As I walk in, with her and her husband behind me, I come in with authority and say, “We are here on our field trip.” The nurses laugh, and the older woman is a bit taken back. After all, I could tell, she is deathly afraid. I precede to sit down, and as I am getting prepped for my IV, she begins to talk to the lady next to me of the procedure, and starts going over her ‘scripts and everything else.
I’m now intrigued. Her doctor suspects she “may” have M.S.
I begin to introduce myself, and ask what her MRIs looked like. Brain was clean, but one spot on her spine. Her doc wants to give her a full spine MRI or a spinal tap to confirm. I tell her my story, and how my preliminary MRI were riddled with plaques/legions.
She is afraid.
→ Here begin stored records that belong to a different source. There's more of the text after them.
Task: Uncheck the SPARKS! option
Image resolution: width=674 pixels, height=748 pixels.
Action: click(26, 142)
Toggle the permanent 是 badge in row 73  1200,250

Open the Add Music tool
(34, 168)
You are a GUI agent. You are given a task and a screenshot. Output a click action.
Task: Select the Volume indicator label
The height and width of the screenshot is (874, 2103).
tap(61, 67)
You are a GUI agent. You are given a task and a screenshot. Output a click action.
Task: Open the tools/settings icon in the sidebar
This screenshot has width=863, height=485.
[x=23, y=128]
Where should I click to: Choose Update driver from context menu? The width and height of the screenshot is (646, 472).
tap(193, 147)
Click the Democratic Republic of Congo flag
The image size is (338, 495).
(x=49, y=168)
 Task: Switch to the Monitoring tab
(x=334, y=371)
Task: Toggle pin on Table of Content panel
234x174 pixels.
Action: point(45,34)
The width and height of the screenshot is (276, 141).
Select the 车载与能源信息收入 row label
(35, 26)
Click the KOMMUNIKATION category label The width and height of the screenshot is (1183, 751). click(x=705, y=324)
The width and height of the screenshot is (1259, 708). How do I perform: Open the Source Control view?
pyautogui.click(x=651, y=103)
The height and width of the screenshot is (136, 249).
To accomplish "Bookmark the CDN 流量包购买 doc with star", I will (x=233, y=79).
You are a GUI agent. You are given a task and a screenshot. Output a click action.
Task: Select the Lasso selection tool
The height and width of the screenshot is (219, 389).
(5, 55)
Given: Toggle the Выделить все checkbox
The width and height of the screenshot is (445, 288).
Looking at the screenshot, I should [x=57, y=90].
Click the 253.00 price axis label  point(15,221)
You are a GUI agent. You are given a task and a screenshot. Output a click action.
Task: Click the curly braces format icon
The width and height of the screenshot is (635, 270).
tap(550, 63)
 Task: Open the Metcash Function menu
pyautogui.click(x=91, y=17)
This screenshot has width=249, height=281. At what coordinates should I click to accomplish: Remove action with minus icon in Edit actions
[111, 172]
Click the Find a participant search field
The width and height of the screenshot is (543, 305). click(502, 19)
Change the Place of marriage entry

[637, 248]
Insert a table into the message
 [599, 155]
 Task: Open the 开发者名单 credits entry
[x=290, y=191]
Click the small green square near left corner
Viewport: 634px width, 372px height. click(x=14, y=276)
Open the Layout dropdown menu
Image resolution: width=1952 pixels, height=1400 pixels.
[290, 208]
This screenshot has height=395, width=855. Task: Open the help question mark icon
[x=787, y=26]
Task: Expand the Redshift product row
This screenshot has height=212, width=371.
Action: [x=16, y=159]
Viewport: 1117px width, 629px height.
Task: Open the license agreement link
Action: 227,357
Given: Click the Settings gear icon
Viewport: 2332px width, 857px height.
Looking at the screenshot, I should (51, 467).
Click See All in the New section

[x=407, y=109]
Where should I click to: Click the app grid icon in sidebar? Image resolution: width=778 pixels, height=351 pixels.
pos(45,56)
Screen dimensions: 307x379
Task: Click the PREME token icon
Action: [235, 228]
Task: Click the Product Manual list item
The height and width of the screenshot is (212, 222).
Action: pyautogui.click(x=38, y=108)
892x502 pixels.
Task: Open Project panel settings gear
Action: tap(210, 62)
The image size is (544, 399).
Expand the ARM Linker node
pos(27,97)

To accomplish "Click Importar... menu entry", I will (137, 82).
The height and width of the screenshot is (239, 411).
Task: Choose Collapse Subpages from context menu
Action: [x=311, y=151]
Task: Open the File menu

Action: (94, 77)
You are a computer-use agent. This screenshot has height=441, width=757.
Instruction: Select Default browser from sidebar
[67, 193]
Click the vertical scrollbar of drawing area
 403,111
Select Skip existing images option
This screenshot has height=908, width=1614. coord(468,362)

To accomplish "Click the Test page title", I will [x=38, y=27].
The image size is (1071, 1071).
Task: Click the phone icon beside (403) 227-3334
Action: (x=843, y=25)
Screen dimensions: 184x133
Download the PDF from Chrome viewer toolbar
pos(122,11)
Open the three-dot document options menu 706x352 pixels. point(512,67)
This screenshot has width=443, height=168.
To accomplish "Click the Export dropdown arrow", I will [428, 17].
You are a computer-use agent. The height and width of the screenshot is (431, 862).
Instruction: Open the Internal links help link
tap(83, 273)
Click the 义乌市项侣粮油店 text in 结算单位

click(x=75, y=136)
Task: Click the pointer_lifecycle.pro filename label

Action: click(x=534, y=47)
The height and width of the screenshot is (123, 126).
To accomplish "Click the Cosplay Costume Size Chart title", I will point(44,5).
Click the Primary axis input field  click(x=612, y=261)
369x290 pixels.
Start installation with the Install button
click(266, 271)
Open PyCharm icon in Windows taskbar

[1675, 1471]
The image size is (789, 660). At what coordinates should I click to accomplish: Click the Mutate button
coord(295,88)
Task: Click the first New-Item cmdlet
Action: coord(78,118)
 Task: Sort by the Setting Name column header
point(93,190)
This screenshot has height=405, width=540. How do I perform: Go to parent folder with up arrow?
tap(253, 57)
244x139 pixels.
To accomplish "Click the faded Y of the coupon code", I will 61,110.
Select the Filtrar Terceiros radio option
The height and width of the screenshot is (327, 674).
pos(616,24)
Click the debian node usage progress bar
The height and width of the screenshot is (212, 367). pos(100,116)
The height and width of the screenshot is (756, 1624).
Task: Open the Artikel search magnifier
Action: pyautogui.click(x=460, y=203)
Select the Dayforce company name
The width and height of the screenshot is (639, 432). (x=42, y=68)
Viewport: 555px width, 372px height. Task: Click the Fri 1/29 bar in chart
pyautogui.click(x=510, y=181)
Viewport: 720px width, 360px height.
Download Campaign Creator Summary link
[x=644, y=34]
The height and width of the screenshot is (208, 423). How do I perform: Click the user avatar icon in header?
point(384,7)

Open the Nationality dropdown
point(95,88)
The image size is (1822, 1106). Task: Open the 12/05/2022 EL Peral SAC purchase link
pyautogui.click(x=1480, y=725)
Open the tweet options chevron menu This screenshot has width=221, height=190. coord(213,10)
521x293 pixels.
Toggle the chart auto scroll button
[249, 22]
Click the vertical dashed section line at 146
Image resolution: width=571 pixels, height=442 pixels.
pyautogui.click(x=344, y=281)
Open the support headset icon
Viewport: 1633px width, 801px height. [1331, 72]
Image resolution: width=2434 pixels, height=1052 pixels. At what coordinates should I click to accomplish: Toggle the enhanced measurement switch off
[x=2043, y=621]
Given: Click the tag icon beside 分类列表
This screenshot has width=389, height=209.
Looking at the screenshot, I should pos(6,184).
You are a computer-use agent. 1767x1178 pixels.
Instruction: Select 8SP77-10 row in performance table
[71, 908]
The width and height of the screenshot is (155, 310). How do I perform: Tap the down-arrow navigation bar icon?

I remember how I was when I first was diagnosed. I wanted to soothe her thoughts, calm her down a bit. So I did. I explained what she may feel from the steroids, the side effects I have from them, and the overall positive things she wanted to hear. She asked my opinions, and truly wanted me to share my thoughts and what happened to me in the beginning. I obliged, and told her my whole story. The double vision, the runarounds from different doctors and ER visits, the treatment 1 week before my wedding so I could see while on the alter. Then the official diagnosis on October 27th, 2004. My life changed. We continued to talk, most about where she is from (ironically it was Westland).
Her drip was a longer and higher dose than mine, so I was getting unplugged. I told her, “Keep your head high, even if it is M.S., its treatable and you can still live a normal life.” I brought a ton of candy (steroid IV give you a rank taste in the mouth) and gave some to her, and the rest to the nurses to put in their “candy bowl”.
As I put my put my coat on, she and her husband thanked me for my “kind words”. I looked at her and them both and said, “Even if it is M.S., it just teaches you to live and love every day of your life, and you can become a better person for it. Good luck with everything.”
As I walked down the hall, I realized she will never forget me. I can’t remember where I put my shoes the day before, but I vividly remember that first I.V. and the people I talked to who helped me through that hour of treatment.
From the 20+ year old businessman who still still hikes and plays sports and does everything he used to and is treating his M.S. by taking Avonex and Tysabri (he was in the stage III trial), to the older 45 year old man who has had symptoms for 15 years before he got help, in which it was too late, but now takes chemo and can button his jeans again.
I tell people all the time…Life is nothing but a series of rooms, and who we are in those rooms with make up the stories of our lives. Don’t get stuck in the waiting room, make sure those rooms meaningful.